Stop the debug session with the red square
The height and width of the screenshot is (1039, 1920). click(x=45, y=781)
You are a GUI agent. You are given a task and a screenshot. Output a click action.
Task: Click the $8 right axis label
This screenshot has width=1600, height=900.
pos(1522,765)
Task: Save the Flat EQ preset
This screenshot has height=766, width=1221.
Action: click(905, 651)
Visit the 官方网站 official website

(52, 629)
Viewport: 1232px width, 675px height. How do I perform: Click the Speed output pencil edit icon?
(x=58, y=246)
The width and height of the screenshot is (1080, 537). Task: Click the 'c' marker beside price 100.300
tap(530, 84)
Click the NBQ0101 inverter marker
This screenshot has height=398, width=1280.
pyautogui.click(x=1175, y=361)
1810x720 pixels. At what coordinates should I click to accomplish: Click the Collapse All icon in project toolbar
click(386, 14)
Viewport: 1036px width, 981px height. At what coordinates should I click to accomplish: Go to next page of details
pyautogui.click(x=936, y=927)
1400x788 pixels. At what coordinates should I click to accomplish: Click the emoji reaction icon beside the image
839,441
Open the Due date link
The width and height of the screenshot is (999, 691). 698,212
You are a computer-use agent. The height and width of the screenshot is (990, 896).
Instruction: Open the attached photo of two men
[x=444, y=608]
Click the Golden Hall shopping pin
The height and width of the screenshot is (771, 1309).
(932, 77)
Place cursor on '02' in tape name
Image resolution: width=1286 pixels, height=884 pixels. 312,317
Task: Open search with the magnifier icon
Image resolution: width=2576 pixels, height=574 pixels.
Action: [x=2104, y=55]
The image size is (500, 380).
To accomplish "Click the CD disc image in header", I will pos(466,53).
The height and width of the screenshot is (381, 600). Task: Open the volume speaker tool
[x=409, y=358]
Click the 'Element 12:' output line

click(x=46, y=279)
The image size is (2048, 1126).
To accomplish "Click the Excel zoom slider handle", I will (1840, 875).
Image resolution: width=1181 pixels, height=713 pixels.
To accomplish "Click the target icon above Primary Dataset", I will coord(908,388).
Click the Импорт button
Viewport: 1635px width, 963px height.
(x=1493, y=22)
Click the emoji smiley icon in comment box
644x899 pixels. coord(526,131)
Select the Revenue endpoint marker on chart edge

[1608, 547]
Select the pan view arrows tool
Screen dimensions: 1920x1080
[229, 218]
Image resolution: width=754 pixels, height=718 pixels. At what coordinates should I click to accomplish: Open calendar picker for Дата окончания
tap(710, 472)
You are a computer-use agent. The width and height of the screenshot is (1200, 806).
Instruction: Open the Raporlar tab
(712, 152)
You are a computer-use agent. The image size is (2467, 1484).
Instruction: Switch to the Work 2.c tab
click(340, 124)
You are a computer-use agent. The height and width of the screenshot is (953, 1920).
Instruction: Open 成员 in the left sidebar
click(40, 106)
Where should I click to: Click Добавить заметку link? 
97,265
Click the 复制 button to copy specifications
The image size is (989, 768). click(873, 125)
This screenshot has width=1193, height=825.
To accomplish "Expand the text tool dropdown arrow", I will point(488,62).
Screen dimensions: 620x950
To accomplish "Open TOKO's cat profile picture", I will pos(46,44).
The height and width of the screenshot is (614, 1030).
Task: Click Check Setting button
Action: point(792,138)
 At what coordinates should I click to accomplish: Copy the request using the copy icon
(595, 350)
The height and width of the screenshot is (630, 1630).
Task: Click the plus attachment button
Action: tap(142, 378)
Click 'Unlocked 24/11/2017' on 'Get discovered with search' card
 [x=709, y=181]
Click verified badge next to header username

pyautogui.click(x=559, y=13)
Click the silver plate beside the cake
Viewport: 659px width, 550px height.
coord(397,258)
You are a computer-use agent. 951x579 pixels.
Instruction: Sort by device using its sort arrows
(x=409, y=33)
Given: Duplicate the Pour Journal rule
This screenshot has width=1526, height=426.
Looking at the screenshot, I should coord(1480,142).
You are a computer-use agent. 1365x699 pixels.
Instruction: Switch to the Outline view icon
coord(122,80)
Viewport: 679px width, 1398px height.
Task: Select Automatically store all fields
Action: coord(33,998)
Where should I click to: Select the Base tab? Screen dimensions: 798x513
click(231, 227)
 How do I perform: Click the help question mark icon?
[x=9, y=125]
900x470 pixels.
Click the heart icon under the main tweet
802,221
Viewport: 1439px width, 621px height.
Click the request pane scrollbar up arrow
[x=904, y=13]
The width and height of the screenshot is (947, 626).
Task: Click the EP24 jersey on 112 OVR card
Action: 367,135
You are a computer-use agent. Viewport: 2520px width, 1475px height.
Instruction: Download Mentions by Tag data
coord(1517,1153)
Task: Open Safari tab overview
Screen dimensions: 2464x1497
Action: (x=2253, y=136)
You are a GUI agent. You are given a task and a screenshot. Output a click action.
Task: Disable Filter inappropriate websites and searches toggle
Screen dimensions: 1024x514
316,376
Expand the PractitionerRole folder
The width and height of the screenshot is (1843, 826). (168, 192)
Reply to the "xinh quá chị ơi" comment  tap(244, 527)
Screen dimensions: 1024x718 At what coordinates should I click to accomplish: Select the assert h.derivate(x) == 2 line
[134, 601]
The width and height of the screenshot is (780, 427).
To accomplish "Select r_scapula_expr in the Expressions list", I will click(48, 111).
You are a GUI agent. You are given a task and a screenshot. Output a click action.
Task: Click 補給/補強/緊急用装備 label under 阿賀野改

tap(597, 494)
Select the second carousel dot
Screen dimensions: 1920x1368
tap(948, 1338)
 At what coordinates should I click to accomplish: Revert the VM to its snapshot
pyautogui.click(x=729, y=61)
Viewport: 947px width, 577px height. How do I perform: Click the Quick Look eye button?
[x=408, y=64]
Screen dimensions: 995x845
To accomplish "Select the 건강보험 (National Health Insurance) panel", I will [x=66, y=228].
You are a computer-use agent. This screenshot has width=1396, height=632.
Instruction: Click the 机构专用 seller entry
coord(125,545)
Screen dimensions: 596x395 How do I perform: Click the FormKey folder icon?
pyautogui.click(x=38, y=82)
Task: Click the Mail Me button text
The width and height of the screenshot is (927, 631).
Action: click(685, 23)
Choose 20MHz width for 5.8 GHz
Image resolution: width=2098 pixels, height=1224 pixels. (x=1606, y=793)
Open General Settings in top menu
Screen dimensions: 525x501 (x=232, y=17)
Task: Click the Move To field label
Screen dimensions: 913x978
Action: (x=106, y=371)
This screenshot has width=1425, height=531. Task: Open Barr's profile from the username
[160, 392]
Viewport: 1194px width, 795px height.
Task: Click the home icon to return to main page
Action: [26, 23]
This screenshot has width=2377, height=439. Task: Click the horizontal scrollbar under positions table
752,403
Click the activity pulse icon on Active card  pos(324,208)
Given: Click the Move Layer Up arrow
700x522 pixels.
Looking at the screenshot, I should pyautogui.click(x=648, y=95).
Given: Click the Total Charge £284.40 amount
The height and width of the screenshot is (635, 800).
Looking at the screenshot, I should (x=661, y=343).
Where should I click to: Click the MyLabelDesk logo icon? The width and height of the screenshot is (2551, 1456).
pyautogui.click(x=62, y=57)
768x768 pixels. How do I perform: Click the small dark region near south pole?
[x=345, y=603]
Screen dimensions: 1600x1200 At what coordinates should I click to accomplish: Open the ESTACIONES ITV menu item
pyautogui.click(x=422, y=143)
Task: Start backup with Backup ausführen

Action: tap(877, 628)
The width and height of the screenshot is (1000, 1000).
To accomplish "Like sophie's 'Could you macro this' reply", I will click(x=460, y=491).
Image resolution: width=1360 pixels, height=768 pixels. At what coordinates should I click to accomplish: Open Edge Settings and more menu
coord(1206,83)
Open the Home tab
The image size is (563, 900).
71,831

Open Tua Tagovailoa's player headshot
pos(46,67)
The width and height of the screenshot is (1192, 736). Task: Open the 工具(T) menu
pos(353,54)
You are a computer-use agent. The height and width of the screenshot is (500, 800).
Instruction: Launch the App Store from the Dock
**********
_THE TASK_
Rewrite the entries from the line with "The width and height of the screenshot is (780, 427)." up to and including the line with "coord(125,545)", changing "snapshot" to "checkpoint" and leaving everything else the same.

_EXERCISE SOLUTION_
The width and height of the screenshot is (780, 427).
To accomplish "Select r_scapula_expr in the Expressions list", I will click(48, 111).
You are a GUI agent. You are given a task and a screenshot. Output a click action.
Task: Click 補給/補強/緊急用装備 label under 阿賀野改

tap(597, 494)
Select the second carousel dot
Screen dimensions: 1920x1368
tap(948, 1338)
 At what coordinates should I click to accomplish: Revert the VM to its checkpoint
pyautogui.click(x=729, y=61)
Viewport: 947px width, 577px height. How do I perform: Click the Quick Look eye button?
[x=408, y=64]
Screen dimensions: 995x845
To accomplish "Select the 건강보험 (National Health Insurance) panel", I will [x=66, y=228].
You are a computer-use agent. This screenshot has width=1396, height=632.
Instruction: Click the 机构专用 seller entry
coord(125,545)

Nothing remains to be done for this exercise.